Story de Stephanie Boucher

Story de Stephanie Boucher

J’ai évolué dans une famille monoparentale suite au divorce de mes parents lorsque je n’avais que neuf(9) ans; tout avait basculé, la vie ne paraissait plus facile pour moi. C’était le début de mon calvaire, une histoire triste et douloureuse dont je suis sortie enfin peut être victorieuse. J’ai connu des pires moments et vécu des hauts et des bas, j’avais cette impression que le ciel s’était assombrit sur moi et que pour un moment j’étais obligée de porter un joug et ce à cœur et corps défendant. Mais toutes ces expériences ont fait de moi la personne que je suis aujourd’hui.

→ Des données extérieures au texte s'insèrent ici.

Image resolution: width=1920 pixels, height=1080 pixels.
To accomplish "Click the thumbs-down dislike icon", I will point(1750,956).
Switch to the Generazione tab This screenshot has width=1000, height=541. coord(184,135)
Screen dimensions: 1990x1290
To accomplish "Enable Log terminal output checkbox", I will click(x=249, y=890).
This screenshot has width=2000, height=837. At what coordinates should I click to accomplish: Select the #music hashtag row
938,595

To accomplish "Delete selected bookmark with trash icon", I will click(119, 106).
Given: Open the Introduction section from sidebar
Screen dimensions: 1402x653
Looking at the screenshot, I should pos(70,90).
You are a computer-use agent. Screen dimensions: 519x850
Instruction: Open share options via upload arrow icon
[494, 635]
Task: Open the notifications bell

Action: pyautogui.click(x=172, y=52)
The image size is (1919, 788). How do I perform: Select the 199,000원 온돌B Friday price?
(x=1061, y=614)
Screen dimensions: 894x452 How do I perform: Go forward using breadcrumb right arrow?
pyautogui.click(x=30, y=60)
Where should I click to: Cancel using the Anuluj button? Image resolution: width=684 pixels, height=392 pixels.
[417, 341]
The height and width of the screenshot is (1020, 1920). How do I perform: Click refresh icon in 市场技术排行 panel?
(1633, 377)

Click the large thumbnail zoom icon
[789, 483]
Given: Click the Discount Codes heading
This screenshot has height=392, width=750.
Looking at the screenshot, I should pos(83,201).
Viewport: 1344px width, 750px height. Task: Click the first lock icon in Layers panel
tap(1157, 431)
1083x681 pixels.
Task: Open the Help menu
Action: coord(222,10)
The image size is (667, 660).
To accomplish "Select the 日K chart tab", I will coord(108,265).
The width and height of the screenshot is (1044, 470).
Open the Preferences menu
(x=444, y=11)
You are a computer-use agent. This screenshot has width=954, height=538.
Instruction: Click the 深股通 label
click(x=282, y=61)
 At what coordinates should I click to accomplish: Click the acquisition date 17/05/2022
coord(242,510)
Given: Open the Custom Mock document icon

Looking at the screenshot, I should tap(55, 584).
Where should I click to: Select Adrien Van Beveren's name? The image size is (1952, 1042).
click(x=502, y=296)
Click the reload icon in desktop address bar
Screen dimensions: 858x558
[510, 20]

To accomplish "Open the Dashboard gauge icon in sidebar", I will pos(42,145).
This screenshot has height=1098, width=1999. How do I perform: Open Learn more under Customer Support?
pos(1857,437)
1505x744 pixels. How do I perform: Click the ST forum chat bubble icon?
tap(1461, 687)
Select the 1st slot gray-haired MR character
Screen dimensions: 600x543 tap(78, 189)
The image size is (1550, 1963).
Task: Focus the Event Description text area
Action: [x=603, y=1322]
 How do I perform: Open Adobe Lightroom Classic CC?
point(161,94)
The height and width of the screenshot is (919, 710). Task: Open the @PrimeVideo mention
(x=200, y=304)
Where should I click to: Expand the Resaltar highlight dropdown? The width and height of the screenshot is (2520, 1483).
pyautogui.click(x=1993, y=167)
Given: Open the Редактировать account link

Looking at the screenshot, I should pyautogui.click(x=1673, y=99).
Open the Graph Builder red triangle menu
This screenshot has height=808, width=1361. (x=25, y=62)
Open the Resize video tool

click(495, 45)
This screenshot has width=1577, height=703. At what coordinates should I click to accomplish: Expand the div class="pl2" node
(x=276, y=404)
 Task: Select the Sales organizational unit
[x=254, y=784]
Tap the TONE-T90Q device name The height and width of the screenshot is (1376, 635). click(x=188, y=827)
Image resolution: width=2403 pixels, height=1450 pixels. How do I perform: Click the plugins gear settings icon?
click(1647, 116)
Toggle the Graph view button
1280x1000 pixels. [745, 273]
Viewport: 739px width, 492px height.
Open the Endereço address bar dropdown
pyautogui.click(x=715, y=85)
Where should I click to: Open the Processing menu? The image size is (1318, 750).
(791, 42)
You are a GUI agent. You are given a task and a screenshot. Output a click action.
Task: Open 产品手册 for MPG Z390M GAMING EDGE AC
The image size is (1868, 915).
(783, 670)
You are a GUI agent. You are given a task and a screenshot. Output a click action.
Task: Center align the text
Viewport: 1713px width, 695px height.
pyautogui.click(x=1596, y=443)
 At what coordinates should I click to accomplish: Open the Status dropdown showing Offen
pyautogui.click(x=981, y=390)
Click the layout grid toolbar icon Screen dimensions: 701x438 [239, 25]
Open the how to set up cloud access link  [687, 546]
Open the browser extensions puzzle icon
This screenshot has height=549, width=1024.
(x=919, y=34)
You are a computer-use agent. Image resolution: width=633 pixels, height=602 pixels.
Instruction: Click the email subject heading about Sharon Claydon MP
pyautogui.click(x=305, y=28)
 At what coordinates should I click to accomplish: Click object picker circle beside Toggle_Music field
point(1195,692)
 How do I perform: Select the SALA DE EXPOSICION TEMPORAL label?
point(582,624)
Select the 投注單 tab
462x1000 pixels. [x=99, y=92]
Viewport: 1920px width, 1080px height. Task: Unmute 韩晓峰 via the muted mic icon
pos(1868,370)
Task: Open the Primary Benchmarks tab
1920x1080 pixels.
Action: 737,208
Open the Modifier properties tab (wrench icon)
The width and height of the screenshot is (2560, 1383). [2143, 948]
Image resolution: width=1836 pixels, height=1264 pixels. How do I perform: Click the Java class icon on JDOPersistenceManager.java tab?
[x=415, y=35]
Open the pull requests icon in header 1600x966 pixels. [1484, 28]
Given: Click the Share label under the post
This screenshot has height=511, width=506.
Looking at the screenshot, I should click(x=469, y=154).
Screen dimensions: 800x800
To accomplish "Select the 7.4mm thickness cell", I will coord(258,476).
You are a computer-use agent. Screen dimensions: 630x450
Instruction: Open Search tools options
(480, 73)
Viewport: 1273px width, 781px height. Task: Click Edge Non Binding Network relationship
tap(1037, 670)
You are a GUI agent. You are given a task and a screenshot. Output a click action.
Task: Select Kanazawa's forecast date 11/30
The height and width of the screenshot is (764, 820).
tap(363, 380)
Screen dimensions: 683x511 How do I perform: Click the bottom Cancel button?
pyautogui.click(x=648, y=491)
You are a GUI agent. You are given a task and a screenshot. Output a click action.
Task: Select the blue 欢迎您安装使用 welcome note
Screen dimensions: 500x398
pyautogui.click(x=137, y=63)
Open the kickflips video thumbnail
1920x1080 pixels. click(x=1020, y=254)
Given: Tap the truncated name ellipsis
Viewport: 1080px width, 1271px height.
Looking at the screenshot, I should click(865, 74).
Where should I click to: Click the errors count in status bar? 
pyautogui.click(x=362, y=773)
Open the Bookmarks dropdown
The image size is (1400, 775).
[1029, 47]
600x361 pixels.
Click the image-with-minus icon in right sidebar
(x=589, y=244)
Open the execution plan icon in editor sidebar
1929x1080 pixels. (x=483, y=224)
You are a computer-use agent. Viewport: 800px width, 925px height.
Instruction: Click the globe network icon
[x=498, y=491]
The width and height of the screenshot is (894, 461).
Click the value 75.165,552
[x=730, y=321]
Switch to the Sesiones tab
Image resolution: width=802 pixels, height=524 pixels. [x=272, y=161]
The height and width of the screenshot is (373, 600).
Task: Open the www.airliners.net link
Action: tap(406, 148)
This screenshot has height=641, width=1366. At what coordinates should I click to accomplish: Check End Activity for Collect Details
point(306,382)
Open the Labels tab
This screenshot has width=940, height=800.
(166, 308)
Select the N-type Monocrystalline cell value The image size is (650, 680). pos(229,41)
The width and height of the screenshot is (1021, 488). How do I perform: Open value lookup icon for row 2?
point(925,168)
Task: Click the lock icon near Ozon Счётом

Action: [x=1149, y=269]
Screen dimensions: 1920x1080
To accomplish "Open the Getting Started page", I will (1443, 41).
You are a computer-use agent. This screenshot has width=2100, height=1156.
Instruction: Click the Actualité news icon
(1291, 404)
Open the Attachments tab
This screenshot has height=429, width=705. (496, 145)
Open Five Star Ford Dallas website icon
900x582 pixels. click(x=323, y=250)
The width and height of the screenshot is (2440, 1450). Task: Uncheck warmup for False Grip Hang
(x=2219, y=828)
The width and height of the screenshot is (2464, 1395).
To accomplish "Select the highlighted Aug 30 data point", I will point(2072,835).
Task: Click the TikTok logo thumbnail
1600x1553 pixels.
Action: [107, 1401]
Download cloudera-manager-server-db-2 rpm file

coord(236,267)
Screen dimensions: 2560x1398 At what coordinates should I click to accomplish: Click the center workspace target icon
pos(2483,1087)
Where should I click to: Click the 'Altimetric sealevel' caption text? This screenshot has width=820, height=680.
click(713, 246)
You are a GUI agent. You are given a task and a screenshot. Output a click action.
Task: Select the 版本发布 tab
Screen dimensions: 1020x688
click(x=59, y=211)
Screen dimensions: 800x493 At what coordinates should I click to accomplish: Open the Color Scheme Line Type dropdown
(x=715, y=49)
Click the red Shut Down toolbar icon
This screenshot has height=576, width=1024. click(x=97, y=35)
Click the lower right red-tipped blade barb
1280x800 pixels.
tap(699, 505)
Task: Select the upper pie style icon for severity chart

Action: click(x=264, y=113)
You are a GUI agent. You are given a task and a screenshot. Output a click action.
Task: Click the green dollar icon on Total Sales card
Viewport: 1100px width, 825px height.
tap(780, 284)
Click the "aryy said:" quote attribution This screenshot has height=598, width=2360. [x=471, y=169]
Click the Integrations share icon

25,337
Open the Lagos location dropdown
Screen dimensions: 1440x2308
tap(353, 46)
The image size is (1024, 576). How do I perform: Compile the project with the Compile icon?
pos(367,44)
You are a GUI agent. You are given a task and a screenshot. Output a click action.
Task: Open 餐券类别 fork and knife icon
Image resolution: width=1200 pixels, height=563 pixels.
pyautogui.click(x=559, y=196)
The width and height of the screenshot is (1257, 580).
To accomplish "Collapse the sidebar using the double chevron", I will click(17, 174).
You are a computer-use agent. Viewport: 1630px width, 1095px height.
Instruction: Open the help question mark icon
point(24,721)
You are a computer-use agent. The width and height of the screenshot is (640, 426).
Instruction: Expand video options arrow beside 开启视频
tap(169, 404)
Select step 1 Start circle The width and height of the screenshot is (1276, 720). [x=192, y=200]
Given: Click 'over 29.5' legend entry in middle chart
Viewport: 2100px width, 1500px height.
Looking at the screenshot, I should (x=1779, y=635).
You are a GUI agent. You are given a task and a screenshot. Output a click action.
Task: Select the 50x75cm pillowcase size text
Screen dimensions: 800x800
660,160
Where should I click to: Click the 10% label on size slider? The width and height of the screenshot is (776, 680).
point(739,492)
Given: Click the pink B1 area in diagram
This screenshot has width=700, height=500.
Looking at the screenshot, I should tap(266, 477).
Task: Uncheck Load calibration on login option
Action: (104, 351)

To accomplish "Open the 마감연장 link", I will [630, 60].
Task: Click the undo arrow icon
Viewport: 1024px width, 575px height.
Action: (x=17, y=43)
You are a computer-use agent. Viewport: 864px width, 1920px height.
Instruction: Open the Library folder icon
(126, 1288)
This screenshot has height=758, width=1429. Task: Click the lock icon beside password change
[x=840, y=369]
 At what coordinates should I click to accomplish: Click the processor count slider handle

Apres la mort de ma mère, je devais retourner sous le toit de mon père, et c’est là que j’allais vraiment affronter la vie. J’ai vécu des expériences douloureuses, dont les souvenirs désolants d’une d’entre elles me revient souvent à l’esprit : « je devais passer un examen à la faculté et sur ce il fallait au préalable verser 500 gourdes ( 5.36 $ US) comme frais. Je ne savais quoi faire, je ne voulais pas rater la session non plus, il fallait le faire mais comment ? Je me suis adressée à un vieil ami de ma mère pour me venir en aide. Le lendemain, je suis allée le rencontrer, en arrivant chez lui, il a fixé une condition, il m’a fait comprendre que c’était l’unique alternative et que je devais accepter sa proposition ; en gros je devais satisfaire ses envies sexuelles, autrement dit coucher avec lui pour les 500 cents petites gourdes. Apres cette proposition indécente; j’ai pleuré de toutes mes forces, je me suis sentie diminuée et surtout humiliée. Comment devrais-je coucher avec celui que je considérais comme un parent? Le lendemain je me suis dirigée à la fac, et fermé mon dossier ». Jusqu'à présent, je n’ai pas encore bouclé cette session, mais malgré tout je me sens fière.

Souvent, je me demande combien de filles font face à des situations similaires quotidiennement ? Combien sont ces victimes ?  Soit en cherchant un boulot, le patron lui fait des offres scabreuses; ou en demandant une aide, on l’exige une négociation sexuelle ? Combien ? Elles sont des centaines, mais elles ont honte de parler, elles ont honte de s’exprimer juste par peur des opinions de la société.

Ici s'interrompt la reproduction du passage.